--- Data provided Enclosed Below ---
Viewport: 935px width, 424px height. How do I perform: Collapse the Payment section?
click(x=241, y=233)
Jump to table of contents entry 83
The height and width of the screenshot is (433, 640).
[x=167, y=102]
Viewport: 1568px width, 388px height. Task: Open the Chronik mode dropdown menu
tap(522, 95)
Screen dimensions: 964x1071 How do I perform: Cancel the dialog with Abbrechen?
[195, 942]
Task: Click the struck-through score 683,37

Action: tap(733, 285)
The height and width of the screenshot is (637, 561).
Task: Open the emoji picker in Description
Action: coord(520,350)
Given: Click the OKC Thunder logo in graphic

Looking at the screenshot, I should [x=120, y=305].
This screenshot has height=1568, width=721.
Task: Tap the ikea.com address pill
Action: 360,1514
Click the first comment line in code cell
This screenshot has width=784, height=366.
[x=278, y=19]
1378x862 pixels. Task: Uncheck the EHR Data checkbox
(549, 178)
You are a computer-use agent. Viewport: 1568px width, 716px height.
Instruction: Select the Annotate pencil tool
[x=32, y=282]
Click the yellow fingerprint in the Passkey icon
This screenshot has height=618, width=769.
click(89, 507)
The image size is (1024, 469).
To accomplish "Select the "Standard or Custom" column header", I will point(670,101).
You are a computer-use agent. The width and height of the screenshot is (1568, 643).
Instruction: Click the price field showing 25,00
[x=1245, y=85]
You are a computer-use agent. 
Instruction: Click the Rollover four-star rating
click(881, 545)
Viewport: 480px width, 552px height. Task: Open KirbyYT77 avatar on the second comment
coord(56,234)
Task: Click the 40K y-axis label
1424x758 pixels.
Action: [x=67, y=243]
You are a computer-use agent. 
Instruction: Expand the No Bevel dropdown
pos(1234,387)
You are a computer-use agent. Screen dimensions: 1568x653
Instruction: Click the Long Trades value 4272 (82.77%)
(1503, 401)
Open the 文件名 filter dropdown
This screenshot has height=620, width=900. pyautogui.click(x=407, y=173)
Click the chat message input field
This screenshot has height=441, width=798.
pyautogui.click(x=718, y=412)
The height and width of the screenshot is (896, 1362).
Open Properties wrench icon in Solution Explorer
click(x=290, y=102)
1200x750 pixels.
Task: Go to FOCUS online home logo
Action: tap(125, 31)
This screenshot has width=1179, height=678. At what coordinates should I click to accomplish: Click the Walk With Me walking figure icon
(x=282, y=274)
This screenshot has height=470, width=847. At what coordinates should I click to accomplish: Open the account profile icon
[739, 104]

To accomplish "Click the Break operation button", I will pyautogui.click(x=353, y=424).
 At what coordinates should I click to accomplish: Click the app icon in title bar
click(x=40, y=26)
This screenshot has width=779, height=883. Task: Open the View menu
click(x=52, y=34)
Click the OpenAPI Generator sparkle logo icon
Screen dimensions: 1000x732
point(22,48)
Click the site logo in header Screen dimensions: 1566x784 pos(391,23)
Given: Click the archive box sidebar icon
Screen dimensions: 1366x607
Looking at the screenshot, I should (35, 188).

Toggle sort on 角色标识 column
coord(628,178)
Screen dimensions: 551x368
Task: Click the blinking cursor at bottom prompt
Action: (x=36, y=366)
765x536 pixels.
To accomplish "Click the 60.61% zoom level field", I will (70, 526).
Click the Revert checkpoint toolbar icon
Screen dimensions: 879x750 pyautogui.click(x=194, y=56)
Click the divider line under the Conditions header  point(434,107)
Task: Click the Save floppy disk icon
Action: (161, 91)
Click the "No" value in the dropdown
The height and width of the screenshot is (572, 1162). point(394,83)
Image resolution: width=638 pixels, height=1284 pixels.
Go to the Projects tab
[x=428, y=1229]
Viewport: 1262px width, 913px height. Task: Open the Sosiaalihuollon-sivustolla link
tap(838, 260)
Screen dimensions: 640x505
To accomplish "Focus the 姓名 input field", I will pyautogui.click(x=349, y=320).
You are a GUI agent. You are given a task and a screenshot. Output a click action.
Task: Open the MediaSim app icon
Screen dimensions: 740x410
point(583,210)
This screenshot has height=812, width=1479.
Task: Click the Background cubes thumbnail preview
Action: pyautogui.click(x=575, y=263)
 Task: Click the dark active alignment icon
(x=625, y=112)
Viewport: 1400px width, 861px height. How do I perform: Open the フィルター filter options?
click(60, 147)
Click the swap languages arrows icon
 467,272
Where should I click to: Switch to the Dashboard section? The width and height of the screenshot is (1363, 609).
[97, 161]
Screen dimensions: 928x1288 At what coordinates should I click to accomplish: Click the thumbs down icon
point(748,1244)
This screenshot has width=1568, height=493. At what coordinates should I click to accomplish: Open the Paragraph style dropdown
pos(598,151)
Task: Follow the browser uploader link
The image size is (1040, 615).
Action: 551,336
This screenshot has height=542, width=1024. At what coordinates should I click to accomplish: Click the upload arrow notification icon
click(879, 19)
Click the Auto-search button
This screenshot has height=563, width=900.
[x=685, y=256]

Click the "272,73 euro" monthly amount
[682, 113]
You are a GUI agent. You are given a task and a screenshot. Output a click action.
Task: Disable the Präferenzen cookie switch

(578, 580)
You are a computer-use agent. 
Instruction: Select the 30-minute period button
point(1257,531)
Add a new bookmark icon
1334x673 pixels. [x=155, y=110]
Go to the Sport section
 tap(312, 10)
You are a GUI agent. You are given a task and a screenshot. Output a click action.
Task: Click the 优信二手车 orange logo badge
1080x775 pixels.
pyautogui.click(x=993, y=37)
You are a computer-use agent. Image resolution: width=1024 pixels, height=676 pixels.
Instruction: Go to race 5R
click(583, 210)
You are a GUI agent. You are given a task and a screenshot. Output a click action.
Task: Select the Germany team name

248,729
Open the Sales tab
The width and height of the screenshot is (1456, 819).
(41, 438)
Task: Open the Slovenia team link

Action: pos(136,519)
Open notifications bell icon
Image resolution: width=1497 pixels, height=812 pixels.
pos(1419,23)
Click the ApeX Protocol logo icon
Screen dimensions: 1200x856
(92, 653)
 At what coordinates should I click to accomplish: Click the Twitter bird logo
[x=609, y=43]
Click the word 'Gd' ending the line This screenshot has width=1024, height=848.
--- End of Enclosed Data provided ---
* Exercise prompt
Would you set down, word for word, the lines from the opening of the entries above through the line with "You are a computer-use agent. Viewport: 1568px", both included, and no others?

* Response to this exercise
Viewport: 935px width, 424px height. How do I perform: Collapse the Payment section?
click(x=241, y=233)
Jump to table of contents entry 83
The height and width of the screenshot is (433, 640).
[x=167, y=102]
Viewport: 1568px width, 388px height. Task: Open the Chronik mode dropdown menu
tap(522, 95)
Screen dimensions: 964x1071 How do I perform: Cancel the dialog with Abbrechen?
[195, 942]
Task: Click the struck-through score 683,37

Action: tap(733, 285)
The height and width of the screenshot is (637, 561).
Task: Open the emoji picker in Description
Action: coord(520,350)
Given: Click the OKC Thunder logo in graphic

Looking at the screenshot, I should [x=120, y=305].
This screenshot has height=1568, width=721.
Task: Tap the ikea.com address pill
Action: 360,1514
Click the first comment line in code cell
This screenshot has width=784, height=366.
[x=278, y=19]
1378x862 pixels. Task: Uncheck the EHR Data checkbox
(549, 178)
You are a computer-use agent. Viewport: 1568px width, 716px height.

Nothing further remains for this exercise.